A Placa Mercosul prevê a volta da inscrição da cidade e do estado de registro do veículo – essa informação, que vinha na placa cinza, foi removida da atual chapa de identificação veicular logo após sua introdução no Rio de Janeiro, em 2018, sob alegação de corte de custos.
A volta da menção ao município na placa Mercosul está prevista em projeto de lei do senador Esperidião Amin (PP-SC) que foi aprovado nesta semana pela CCJ (Comissão de Constituição, Justiça e Cidadania) do Senado Federal e segue para análise da Câmara dos Deputados
Introduzida inicialmente no Rio de Janeiro em setembro de 2018, a Placa Mercosul passou a ser adotada em todo o território nacional no ano de 2020.

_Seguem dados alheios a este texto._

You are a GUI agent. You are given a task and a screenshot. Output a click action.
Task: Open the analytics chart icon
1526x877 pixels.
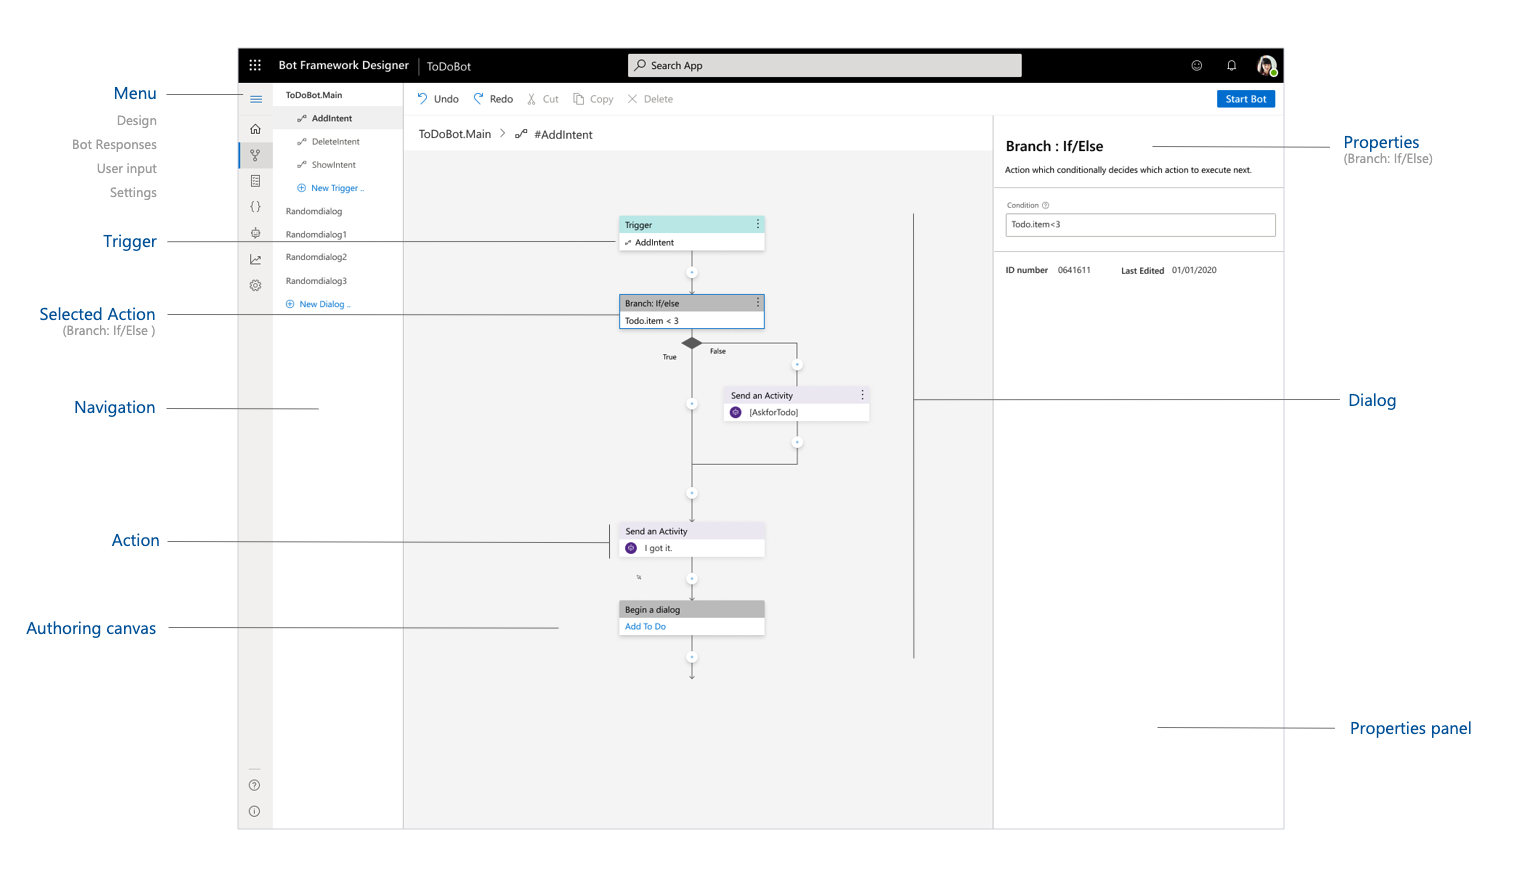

Segundo o texto do PL, sua remoção acabou prejudicando a identificação geográfica dos veículos, trazendo consequências negativas para quem trabalha na fiscalização do trânsito.
Além disso, uma emenda do senador Davi Alcolumbre (União-AP) determina a inclusão da ilustração da bandeira do estado, retomando o formado que era adotado no projeto original da Mercosul.
Pelo projeto de lei, a reintrodução da cidade e do estado nas placas entraria em vigor apenas um ano após sua publicação, com efeitos somente para emplacamentos ocorridos após essa data. Dessa maneira, carros já emplacados continuariam como estão, sem necessidade de trocar as respectivas chapas.